- Your task
Your response must be the entire set of entries, reproduced word for word.
[Record extracts — start]
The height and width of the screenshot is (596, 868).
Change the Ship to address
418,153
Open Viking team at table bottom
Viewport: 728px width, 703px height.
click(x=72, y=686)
[Record extracts — finish]
- Solution
The height and width of the screenshot is (596, 868).
Change the Ship to address
418,153
Open Viking team at table bottom
Viewport: 728px width, 703px height.
click(x=72, y=686)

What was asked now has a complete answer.